PARIS (Reuters) - Plusieurs centaines de stations-service françaises ont connu lundi des difficultés d'approvisionnement en raison d'un mouvement social persistant, à l'origine de longues files d'attente par endroits et d'une crispation du gouvernement.

Les ministres des Finances et du Travail, Michel Sapin et Myriam El Khomri, ont tous deux parlé de prise d'otage de la part de la CGT, qui s'est engagé à poursuivre ses actions pour obtenir le retrait du projet de loi Travail.

"Cela va durer au moins la semaine", a déclaré sur RMC Emmanuel Lépine, responsable de la branche pétrole de la CGT. "Il n'y a qu'une manière de débloquer la situation, c'est de retirer la loi Travail, c'est très simple", a-t-il ajouté.

Sur huit raffineries en France métropolitaine, six sont affectées par le mouvement, selon la CGT.

Plusieurs centaines de militants CGT ont bloqué dans la nuit de dimanche à lundi le dépôt pétrolier de Fos-sur-Mer (Bouches-du-Rhône), prélude, selon le syndicat, à des actions pour arrêter la production sur l'ensemble du complexe pétrochimique de l'étang de Berre, avec les raffineries de Total à La Mède et Ineos à Lavéra.

Les salariés du site de Grandpuits, en Seine-et-Marne, ont quant à eux voté lundi l'arrêt de la production de cette raffinerie, la plus petite des cinq exploitées par Total en France, mais la plus proche de Paris.

FO, qui est moins présent que la CGT dans le secteur, participe aussi au mouvement.

Un mouvement de grève de 24 heures reconductible a par ailleurs été déclenché lundi chez Fluxel, le gestionnaire des terminaux pétroliers de Fos-sur-Mer et de Lavéra, dans les Bouches-du-Rhône.

"Aucun navire n'est opéré sur ces installations", a dit à Reuters le secrétaire général CGT du port de Marseille, Pascal Galéoté.

DES STATIONS A SEC

Les deux ports pétroliers de Fos-Lavéra desservent directement les raffineries du complexe pétrochimique de l'étang de Berre (Petroinéos à Lavéra, Total à la Mède et Esso à Fos), mais aussi par pipeline celles de Feyzin (France), de Cressier (Suisse) et de Karlsruhe (Allemagne).

Ces grèves et le blocage de dépôts pétroliers ont entraîné des pénuries dans plusieurs centaines de stations-service et poussé de nombreux automobilistes à se ruer aux pompes à essence - accélérant les ruptures d'approvisionnement.

Selon Total, qui exploite 2.200 stations-service, 612 d'entre elles se trouvaient lundi en rupture partielle ou complète d'approvisionnement.

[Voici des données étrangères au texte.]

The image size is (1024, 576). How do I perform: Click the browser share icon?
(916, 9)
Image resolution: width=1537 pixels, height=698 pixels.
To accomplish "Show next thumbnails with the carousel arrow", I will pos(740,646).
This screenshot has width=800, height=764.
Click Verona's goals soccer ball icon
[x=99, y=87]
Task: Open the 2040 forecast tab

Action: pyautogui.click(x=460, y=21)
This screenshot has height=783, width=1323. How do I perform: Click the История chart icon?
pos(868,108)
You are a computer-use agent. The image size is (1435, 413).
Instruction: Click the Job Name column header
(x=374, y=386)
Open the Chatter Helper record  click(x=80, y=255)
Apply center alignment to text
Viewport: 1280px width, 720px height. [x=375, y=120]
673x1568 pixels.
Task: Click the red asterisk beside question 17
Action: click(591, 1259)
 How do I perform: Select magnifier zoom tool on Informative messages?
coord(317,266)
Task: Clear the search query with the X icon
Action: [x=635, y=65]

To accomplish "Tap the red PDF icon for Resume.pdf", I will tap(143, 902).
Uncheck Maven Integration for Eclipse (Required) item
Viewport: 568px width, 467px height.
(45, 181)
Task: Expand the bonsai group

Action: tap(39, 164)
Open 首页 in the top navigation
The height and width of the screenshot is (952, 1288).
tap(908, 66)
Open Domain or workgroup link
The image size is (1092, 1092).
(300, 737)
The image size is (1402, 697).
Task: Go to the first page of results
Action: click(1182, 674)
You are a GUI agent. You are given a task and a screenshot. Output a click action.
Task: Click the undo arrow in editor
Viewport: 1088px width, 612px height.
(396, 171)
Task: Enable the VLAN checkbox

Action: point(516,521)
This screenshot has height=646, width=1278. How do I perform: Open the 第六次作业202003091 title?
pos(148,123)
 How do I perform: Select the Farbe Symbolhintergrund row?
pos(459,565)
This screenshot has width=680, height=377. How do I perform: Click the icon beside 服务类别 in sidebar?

Une application et un site internet lancés par des automobilistes recensent les stations à court de carburant, partiellement ou totalement - beaucoup se trouvent dans un grand quart nord-ouest et dans le sud-est.

Michel Sapin, qui s'exprimait sur iTELE, a qualifié les opérations menées par les syndicats d'"illégitimes".

"Quand quelque chose n'est plus légitime, il n'y a plus de soutien et il n'y aura évidemment pas la moindre indulgence de la part du gouvernement", a-t-il ajouté.

Il a justifié l'intervention des forces de l'ordre pour débloquer lundi les accès au dépôt Total de Cournon-d'Auvergne (Puy-de-Dôme), bloqués depuis six jours. "Ça fait partie des armes dont une démocratie dispose. Lorsqu'une action n'est plus légitime, il faut y mettre fin", a-t-il encore dit.

Sur RTL, le secrétaire général de la CGT, Philippe Martinez a mis en cause en retour la responsabilité du gouvernement pour l'absence de dialogue.

"Face à ce que nous on demande, c'est-à-dire l'écoute de ceux qui ne sont pas contents, on choisit de bomber le torse, de gonfler les muscles. C'est une position qui conforte ce qu'on connaît depuis un petit moment, pas de dialogue. Que le gouvernement écoute et que le président de la République écoute plutôt que de choisir la force", a-t-il dit.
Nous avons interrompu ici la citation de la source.